Szarajówka w gminie Łukowa została spacyfikowana 18 maja 1943 r. Pacyfikacja należy do najokrutniejszych nie tylko w Zamojszczyźnie, ale w całej Polsce. Podaje się, że spalono żywcem 58 osób, zastrzelono 9, a całą wieś zniesiono z powierzchni. Mieszkańców przesłuchiwano, bito, torturowano, stosowano terror i grabież. Wszystko było przejawem szczególnego okrucieństwa.
Święto państwowe upamiętniające mieszkańców polskich wsi za ich patriotyczną postawę zostało ustanowione przez Sejm w 2017 r. Jest obchodzone 12 lipca. To wtedy przypadło apogeum mordów na Kresach Wschodnich. - Za pomoc udzielaną uciekinierom, osobom ukrywającym się przed prześladowaniami i wysiedlanym, walkę w oddziałach partyzanckich, za żywienie mieszkańców miast i żołnierzy podziemnego państwa polskiego oraz z szacunkiem dla ogromu ofiar poniesionych przez mieszkańców wsi – rozstrzeliwanych, wyrzucanych z domostw, pozbawianych dobytku, wywożonych do sowieckich łagrów i niemieckich obozów koncentracyjnych oraz na przymusowe roboty - można przeczytać w ustawie ustanawiającej Dzień Walki i Męczeństwa Wsi Polskiej.
***
Jak podaje Instytut Pamięci Narodowej: W czasie II wojny światowej Niemcy spacyfikowali ponad 800 polskich wsi.
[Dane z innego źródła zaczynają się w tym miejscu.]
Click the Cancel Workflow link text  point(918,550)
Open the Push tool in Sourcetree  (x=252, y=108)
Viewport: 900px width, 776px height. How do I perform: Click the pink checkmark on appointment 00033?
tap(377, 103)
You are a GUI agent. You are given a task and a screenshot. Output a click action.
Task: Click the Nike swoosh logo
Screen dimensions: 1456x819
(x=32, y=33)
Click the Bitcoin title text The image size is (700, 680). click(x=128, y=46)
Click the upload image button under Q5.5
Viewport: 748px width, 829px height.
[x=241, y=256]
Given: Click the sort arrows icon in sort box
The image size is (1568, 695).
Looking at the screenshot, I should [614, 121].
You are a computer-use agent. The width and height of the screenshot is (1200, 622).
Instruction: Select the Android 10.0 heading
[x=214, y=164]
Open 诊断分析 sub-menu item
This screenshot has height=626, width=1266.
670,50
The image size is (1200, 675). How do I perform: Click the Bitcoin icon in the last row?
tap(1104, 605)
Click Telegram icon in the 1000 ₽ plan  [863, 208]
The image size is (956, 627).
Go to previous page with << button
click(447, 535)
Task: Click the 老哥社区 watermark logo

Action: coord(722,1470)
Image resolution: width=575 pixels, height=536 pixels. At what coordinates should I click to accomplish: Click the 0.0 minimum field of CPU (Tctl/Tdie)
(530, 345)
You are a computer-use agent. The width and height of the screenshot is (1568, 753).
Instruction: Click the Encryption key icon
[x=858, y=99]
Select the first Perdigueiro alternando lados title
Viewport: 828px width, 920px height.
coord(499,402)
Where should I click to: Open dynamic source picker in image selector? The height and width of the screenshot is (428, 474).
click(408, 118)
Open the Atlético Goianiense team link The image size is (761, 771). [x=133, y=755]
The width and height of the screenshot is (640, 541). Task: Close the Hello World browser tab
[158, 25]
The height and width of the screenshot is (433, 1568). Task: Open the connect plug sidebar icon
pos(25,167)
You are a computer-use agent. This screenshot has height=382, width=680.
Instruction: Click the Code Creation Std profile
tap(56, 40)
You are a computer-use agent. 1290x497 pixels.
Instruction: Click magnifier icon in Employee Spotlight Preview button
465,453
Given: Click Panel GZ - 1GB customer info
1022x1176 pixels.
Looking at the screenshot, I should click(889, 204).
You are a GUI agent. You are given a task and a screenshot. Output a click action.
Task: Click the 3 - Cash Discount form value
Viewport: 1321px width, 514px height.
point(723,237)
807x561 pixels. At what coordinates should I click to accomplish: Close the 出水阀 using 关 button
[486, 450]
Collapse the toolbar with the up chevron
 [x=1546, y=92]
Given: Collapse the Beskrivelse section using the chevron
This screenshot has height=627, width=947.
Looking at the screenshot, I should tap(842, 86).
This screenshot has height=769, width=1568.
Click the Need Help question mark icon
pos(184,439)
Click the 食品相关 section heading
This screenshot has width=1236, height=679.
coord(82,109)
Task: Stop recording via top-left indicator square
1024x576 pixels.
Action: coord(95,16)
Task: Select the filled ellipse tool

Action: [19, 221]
Ich mieszkańców rozstrzeliwano, wywożono do obozów koncentracyjnych i na przymusowe roboty do III Rzeszy, a dobytek rabowano i niszczono, paląc gospodarstwa i całe wsie. Wschodnie ziemie Polski poddano brutalnej sowietyzacji, a znaczna część ludności polskiej została deportowana na Daleki Wschód ZSRS. Mimo kontroli, nacisków i terroru polskie społeczności wiejskie nie wyparły się swej tożsamości narodowej i nie porzuciły myśli o walce o wolną ojczyznę. Za nieugiętą postawę polska wieś zapłaciła wysoką cenę. Symbolem walki i męczeństwa społeczności polskich wsi jest Michniów, który za pomoc niesioną partyzantom został spalony, a jego mieszkańcy w okrutny sposób wymordowani 12 i 13 lipca 1943 r. Najmłodsza ofiara pacyfikacji, Stefanek Dąbrowa, miał zaledwie osiem dni.